L-R: Ben Cooper, Crawford, Carradine, Hayden:
Made the year before Rebel Without a Cause, and the acting style seems like a warm-up for that picture. Joan Crawford and Mercedes McCambridge play town rivals. These actresses were so mad that one had a movie made about how she abused her children, and the other voiced the devil in The Exorcist. They play everything so huge that when they finally meet for a shootout at the end, you can see sparks flying off the film. The women are the men in this picture. Town leader (Ward Bond: Rio Bravo and Wyatt’s older brother in My Darling Clementine) takes his cues from Mercedes, and the other two men are named Johnny Guitar and The Dancin’ Kid – not so tough.
The Kid offends McCambridge; Ward Bond looks on:
Johnny, a former gunfighter trying his luck as a musician, is Sterling Hayden (still a couple years before The Killing) and the Kid is Scott Brady (who starred in a not-so-well-loved Billy the Kid movie for William Castle this same year) with reasonable henchman Royal Dano and mean, irritable henchman Ernest Borgnine. Those fellows are kind of assholes but they’re not criminals – that is, not until a Mercedes-led mob tosses them out of town. Then they figure they might as well knock over the bank on the way out. Crawford is an entrepreneur like McCabe, opening a bar and gambling hall right where the train is gonna come through town. All she ever did wrong was to steal the Kid away from Mercedes. The mob shuts her down and almost hangs her after the bank heist. Her loyal employee (Stagecoach vet John Carradine) is killed and her place burned to the ground, so she hides out with the Kid’s gang until the mob tracks them town. Awesome final scene – the men all stand aside as the two women face off. Mercedes shoots the Kid in the head then gets blasted by Joan, who walks off with Johnny.
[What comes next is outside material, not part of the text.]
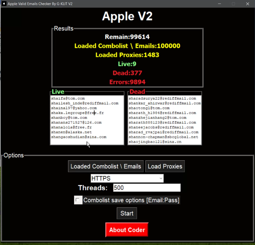Viewport: 255px width, 245px height.
Task: Click the Results section header
Action: pos(63,28)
McCambridge stares down Crawford…
…while Hayden hides behind some wood:
Empire calls it “a truly demented Western, with vividly colourful settings and and an almost operatic intensity of emotional and physical violence … Best of all, the film acts as a vigorous indictment of the McCarthy witch-hunts; as a lynch mob rides after Crawford while McCambridge bullies witnesses into false confessions.” I suppose so – unlike the mobs in The Sun Shines Bright the previous year or Lang’s Fury, this one has a ringleader who eggs them on. In fact, as soon as Mercedes is shot, they’ve lost their voice – nobody moves or says a word as Johnny escorts Crawford past them all. There’s little doubt that writer Ben Maddow (blacklisted for being a lefty shortly after winning an oscar for The Asphalt Jungle) would’ve held a grudge with McCarthy.
My favorite shot: the (sharply dressed) mob looks past the body of The Kid:
The Guardian: “It is difficult to describe what makes Johnny Guitar so fascinating, except to say that Ray’s orchestration of Philip Yordan’s almost literary screenplay gives a small budget film, made for Republic Studios, a kind of heady but clipped dignity.”